Up to a point, of course.
If Copley’s grandchildren live in Iowa, they are among the 1,500 or so children being raised in households headed by some of the 5,800 same-sex couples in the state, according to a 2007 study by the UCLA School of Law. But Branstad doesn’t hold out much hope for those children.
“Children who grow up in a stable relationship where they have both a father and a mother are more likely to succeed, not to say single parents can’t raise children that end up being successful, but the, if you look at anything, juvenile delinquency, teenage pregnancy, just about any factor, drug abuse whatever, is less likely to occur if you have a stable, what we call normal home situation where you have a father and a mother to nurture the children.”
Too bad about those grandkids, Grace.
But there’s hope. As a sign in a shop window in New York says, “Jesus had two daddies.”
A guy who knows his way around Republican politics says Branstad should just shut up about the issue. He should say he favors a Constitutional amendment that the people can vote on — that will never happen, of course — and get on to the economy, this guy says. In fact, the economy is working in Branstad’s favor, if you consider bad economic news good political news.
Little-noted figures released by the state last week put net receipts in January down 20.3 percent from a year before, a huge drop that just adds to the election-year woes of Culver. While a piece of that was due to timing of receipts, the drop was real and significant. Tax receipts from corporations dropped 50.7 percent in the month. Everything but the beer-tax receipts and money from fines dropped in January, so the state is still a long way from recovering.

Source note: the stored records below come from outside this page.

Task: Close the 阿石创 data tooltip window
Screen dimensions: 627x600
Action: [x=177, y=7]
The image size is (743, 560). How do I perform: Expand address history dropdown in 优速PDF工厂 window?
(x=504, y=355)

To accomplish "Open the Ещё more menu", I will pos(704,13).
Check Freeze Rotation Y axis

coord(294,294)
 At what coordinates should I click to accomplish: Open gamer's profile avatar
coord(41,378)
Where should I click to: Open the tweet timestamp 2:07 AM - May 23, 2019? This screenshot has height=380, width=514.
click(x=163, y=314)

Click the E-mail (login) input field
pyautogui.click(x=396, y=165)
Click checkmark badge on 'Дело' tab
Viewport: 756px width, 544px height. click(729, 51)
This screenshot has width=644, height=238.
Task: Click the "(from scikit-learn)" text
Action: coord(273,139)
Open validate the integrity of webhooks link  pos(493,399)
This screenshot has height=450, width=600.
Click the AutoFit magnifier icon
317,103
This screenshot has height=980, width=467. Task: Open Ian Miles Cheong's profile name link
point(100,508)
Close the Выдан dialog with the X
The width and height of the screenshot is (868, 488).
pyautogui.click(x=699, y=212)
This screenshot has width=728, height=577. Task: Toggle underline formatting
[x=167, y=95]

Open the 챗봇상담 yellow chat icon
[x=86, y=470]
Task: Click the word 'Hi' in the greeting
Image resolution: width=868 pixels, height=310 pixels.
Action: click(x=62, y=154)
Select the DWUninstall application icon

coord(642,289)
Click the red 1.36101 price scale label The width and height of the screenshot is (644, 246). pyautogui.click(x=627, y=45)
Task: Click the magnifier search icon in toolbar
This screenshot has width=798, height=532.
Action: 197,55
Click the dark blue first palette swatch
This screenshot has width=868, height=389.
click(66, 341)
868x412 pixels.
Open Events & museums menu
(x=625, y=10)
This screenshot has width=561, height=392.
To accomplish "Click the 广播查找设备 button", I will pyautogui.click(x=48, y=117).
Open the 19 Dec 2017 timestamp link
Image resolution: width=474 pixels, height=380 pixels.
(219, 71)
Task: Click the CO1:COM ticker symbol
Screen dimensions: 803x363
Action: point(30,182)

Through the first seven months of the fiscal year that ends June 30, the state’s net receipts are down 7.5 percent — $257 million — from a year before. So Culver’s budget for next year looks shaky at best. Add to that the fact that the savings from Culver’s reorganization plan will be but a fraction of the hoped-for number. Then throw in the fact that 40,000 fewer Iowans have jobs right now than had jobs a year ago. All that means Branstad can play offense and Culver will be on the defensive come November — assuming, of course, that Branstad beats Vander Plaats, which Skinny thinks will happen.
On the other hand, maybe Branstad should keep quiet about the economy, too. He told Dorman he’d “roll back” Medicaid, “which has been expanded to cover more people, including children.” And he “questioned why the state has expanded its public school responsibilities to include early childhood education.”
Which prompted Dorman to write: “Cutting Medicaid for kids and preschool programs is not where I’d start trimming government, but what do I know?”